The ambiguity of photography has been much debated. Photography, as we know well, is an instrument for revealing, documenting and exposing. But it can also be used to hide, stage or doctor evidence. It is a medium of transparency and opacity, at the service of both truth and propaganda. The exhibition at the Photographers’ Gallery reminds us that, despite its evidential limitations, photography plays a role too important in society and in the service of justice to be unequivocally dismissed.
But let’s look at the cases studies, i’ve selected only a few of them and will, for once, follow the curators’ decision to present them chronologically. Almost none of the photos were made by artists but their (unintentionally) aesthetic qualities are nevertheless indisputable. I, for one, was amazed by the way the bodies in Bertillon’s photos laid on the ground like cut flowers:
Alphonse Bertillon, Murder of Monsieur Canon, boulevard de Clichy, 9 December 1914. Archives de la Préfecture de police de Paris
Alphonse Bertillon’s Murder of Madame Langlois, 5 April 1905. Photograph: Archives de la Prefecture de po/Archives de la préfecture de police
Alphonse Bertillon, Assassinat de monsieur André, boulevard de la Villette, Paris, 3 octobre 1910, Préfecture de police de Paris, Service de l’Identité judiciaire. © Archives de la Préfecture de police de Paris.
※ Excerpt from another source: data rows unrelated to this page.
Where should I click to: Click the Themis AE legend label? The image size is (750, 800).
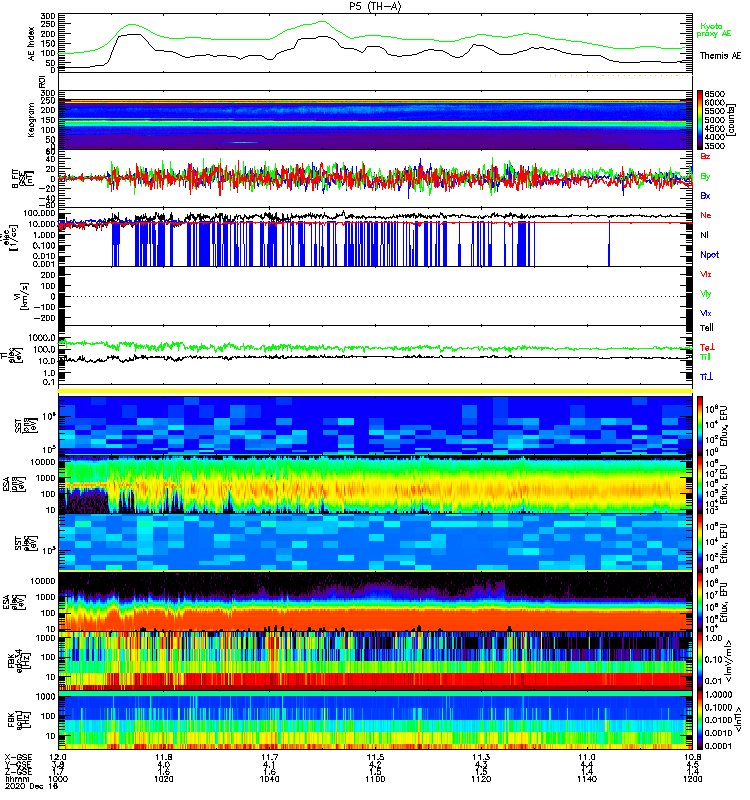click(720, 56)
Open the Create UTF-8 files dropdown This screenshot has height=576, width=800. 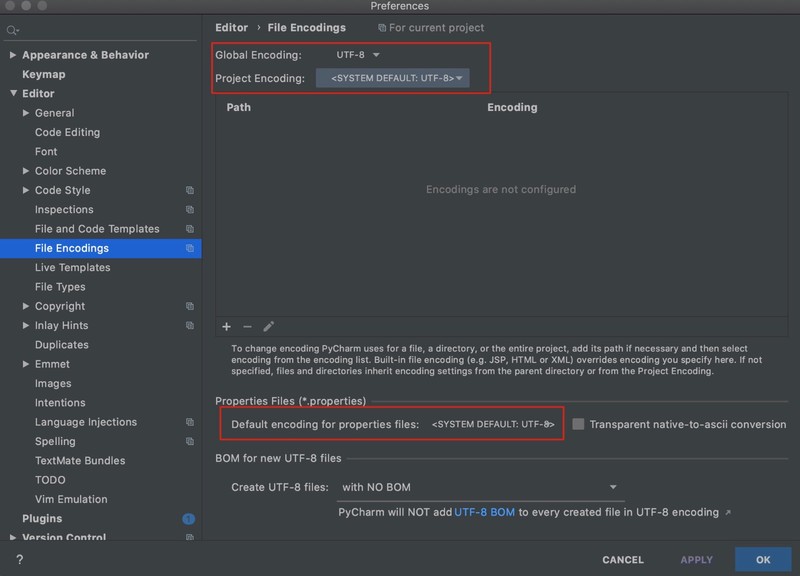coord(480,487)
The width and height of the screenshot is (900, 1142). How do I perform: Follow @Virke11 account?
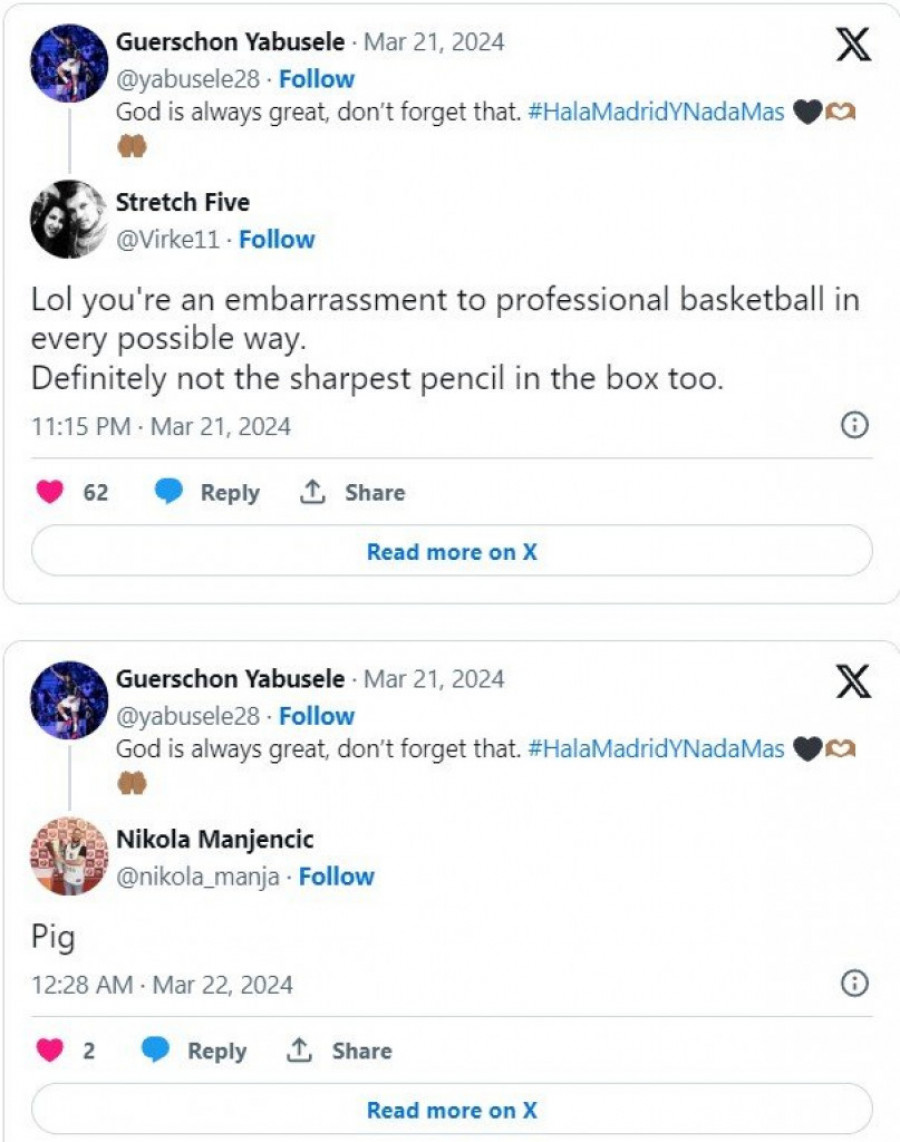(277, 239)
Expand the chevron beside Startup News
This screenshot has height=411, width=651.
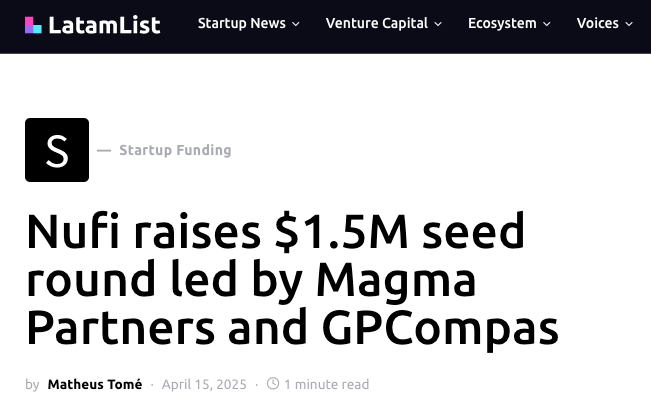[x=296, y=24]
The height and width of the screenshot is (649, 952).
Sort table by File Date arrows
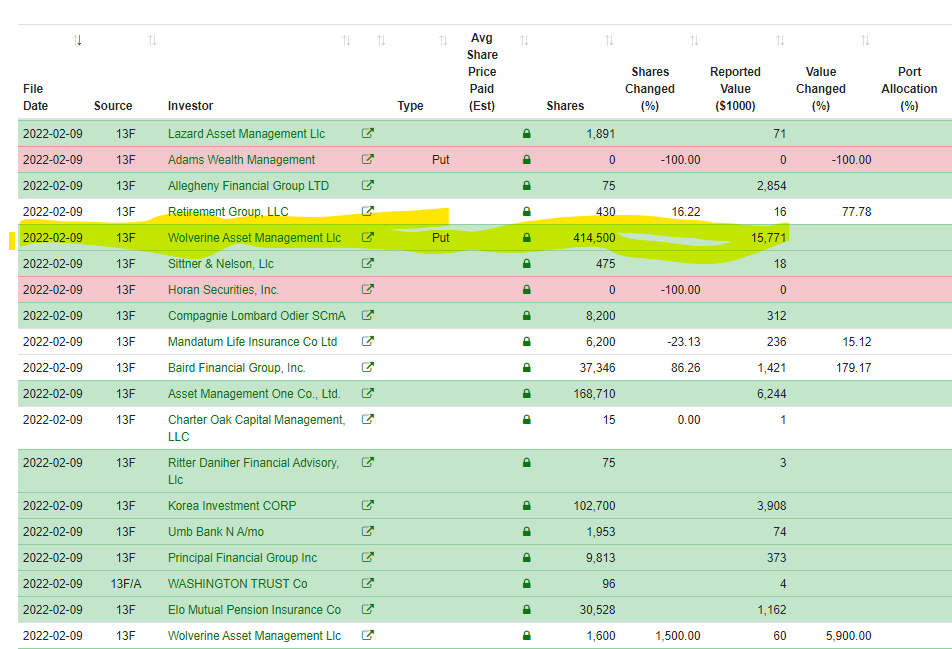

Alphonse Bertillon was a French police officer and and biometrics researcher who invented or perfected several methods of identifying criminals and solving crimes. The most famous and widely-used today is the mug shot. Sherlock Holmes, apparently, was a fan of the French criminologist.
In the early 20th century, Bertillon developed metric photography, a scientific protocol to document crime scenes. He used an overhead camera with a high tripod and wide angel-lenses that captured an ‘objective’ diving, bird’s-eye view of victims at the places of their deaths. The images were then mounted on cardboard featuring precise measurements. The final document records succinctly and visually all the material elements present at the scene of the crime: the position of the corpse and of any weapon, objects and clues nearby, foot prints, etc.
Metric photography was important not only for police work but it also played a part during trials where the images were used to make an impact on the judges but could also incite the accused to confess.
Rodolphe A. Reiss, Demonstration of the Bertillon metric photography system. Copyright and courtesy of R.A. Reiss.
Rodolphe A. Reiss, handkerchief used to strangle Madame Ducret. Beaumaroche, France, September 1907. Collection de l’Institut de police scientifique de l’Université de Lausanne © R. A. REISS, coll. IPSC
Rodolphe A. Reiss, 25 novembre 1915. Fingerprints on oil cloth, Jost Grand-Chêne robbery case in Lausanne, Vaud, on November 25, 1915
Rodolphe A. Reiss was one of Bertillon’s disciples. He wasn’t a policeman but a chemist and photographer and his work led him to be appointed to the world’s first chair of forensic science in Lausanne in 1906. Reiss was more interested in objects than in people. His method consisted in taking a general view of the crime scene, then in gradually would zooming in and producing photographic close ups that revealed marks, prints and other details that could then be used in forensic analysis.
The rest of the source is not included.